He told me he is avalaible tomorow at 2
can i have another match?


----------



## wg93589 (Jan 14, 2017)

Still waiting

--------------------- MERGED ---------------------------

for the @Lucar vs. @TheVinAnator  bracket to start :l


----------



## Chary (Jan 14, 2017)

wg93589 said:


> Still waiting
> 
> --------------------- MERGED ---------------------------
> 
> for the @Lucar vs. Vinanator bracket to start :l


@TheVinAnator Any ETA on y'alls match?

EDIT: Okay everyone, use THIS! to see the standings. Hopefully that clears up the mess and confusion of the thread.


----------



## Armadillo (Jan 15, 2017)

Chary said:


> @TheVinAnator Any ETA on y'alls match?
> 
> EDIT: Okay everyone, use THIS! to see the standings. Hopefully that clears up the mess and confusion of the thread.



Nice, nice and easy to see.

Maybe you should edit the opening post with that + the current standings/tournament is locked in. As once more first round games get played, adding extra players won't be possible, like it was this time.


----------



## VashTS (Jan 15, 2017)

count me in, next time maybe lol.

● To do: Reproduce the forum thread between "Maybe you should" and "was this time.", inclusive, and change "opening post" to "first post" in that passage.

● Entries shown:
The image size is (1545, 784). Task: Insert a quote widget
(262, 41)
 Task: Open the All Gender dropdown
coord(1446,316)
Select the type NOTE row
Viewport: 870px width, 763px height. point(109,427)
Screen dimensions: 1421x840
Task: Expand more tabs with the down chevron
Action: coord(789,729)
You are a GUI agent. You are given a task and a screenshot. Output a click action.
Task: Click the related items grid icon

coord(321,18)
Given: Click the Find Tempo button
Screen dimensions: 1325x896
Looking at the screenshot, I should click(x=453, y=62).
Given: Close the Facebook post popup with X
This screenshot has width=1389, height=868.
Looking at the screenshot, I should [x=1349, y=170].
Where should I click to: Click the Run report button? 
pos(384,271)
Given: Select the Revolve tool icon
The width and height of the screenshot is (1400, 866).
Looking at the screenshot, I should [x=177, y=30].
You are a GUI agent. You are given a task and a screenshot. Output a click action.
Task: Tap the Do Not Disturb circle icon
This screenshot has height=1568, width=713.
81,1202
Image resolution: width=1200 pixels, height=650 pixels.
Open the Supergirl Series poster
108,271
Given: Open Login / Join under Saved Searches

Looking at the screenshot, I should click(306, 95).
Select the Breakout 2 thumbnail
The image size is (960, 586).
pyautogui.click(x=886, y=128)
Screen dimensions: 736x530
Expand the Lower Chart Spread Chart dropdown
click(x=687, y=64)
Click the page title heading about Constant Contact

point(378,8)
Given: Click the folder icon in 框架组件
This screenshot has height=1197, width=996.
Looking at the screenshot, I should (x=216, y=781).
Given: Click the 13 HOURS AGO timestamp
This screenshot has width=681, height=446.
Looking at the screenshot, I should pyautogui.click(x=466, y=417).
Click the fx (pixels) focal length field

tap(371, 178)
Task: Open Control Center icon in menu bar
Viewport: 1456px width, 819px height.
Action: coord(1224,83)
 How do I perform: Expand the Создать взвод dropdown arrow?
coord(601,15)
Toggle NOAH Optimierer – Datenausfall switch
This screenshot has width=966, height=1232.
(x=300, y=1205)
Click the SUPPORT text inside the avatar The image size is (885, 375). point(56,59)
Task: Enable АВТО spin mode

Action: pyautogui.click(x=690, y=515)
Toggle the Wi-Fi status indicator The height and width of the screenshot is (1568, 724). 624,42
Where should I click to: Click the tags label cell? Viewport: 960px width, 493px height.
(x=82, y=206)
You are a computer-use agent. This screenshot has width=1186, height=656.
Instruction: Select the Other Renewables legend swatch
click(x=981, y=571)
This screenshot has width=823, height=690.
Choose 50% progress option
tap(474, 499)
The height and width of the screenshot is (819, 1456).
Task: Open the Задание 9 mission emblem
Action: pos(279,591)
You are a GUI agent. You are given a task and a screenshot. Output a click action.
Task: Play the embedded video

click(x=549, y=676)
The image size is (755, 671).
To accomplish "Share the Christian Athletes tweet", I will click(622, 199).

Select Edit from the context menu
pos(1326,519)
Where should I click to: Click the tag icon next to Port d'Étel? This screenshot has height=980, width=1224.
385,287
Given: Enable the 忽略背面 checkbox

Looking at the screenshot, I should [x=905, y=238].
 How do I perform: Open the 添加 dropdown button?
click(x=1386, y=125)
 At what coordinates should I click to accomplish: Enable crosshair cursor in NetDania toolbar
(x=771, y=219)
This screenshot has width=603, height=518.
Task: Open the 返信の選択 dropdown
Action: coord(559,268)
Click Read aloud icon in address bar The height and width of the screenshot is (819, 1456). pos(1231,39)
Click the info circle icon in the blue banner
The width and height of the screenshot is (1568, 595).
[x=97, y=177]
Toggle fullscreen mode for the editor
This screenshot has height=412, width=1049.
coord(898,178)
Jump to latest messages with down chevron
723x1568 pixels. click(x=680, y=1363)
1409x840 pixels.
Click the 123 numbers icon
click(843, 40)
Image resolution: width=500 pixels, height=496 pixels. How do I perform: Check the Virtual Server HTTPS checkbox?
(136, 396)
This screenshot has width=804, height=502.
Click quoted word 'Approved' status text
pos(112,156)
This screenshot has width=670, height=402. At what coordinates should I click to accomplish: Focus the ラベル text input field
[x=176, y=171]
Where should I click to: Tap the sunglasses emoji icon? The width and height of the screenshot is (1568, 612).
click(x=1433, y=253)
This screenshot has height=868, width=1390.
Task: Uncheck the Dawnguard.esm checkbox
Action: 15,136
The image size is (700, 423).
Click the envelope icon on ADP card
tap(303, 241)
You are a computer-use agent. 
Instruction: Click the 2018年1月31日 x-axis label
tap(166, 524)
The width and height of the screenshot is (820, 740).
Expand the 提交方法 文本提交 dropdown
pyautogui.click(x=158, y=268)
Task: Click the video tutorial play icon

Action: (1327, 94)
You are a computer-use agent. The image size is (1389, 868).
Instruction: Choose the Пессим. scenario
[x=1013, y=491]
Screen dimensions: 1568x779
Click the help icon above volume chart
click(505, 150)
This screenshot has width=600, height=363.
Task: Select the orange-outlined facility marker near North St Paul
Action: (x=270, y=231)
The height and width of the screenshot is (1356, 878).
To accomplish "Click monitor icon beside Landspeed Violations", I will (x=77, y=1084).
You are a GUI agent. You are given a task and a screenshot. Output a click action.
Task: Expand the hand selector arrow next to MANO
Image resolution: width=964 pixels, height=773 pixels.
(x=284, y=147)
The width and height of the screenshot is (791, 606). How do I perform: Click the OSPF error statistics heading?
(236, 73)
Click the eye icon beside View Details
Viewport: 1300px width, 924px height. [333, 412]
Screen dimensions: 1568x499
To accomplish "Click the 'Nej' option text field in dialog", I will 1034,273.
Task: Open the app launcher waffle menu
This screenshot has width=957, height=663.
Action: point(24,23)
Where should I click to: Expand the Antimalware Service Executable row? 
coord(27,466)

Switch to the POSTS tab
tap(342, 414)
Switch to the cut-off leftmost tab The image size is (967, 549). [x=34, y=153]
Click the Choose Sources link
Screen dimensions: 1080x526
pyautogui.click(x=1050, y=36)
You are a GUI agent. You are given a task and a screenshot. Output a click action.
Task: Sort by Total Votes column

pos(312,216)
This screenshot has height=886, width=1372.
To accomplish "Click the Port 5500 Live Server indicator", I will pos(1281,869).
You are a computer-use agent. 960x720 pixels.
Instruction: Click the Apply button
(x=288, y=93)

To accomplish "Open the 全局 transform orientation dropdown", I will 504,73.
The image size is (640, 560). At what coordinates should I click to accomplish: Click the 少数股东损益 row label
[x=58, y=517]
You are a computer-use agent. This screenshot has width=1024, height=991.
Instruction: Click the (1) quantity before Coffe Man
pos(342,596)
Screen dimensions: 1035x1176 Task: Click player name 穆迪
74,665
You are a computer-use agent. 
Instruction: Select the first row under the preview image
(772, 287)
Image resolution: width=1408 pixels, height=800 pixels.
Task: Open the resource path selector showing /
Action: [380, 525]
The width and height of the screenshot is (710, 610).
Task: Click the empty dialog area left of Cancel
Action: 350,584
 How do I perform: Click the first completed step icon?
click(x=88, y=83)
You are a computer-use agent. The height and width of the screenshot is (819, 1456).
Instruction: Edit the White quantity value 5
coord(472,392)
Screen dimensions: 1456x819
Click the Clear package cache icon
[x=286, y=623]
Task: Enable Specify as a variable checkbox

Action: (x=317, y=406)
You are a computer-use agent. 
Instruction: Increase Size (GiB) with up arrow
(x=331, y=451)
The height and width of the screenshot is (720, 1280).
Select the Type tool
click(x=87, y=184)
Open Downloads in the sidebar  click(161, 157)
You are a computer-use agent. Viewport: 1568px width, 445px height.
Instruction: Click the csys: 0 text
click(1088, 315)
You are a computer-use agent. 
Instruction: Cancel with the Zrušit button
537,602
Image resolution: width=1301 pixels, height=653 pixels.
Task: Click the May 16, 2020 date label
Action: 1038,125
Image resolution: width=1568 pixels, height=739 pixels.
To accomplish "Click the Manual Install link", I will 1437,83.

● Finished task:
Maybe you should edit the first post with that + the current standings/tournament is locked in. As once more first round games get played, adding extra players won't be possible, like it was this time.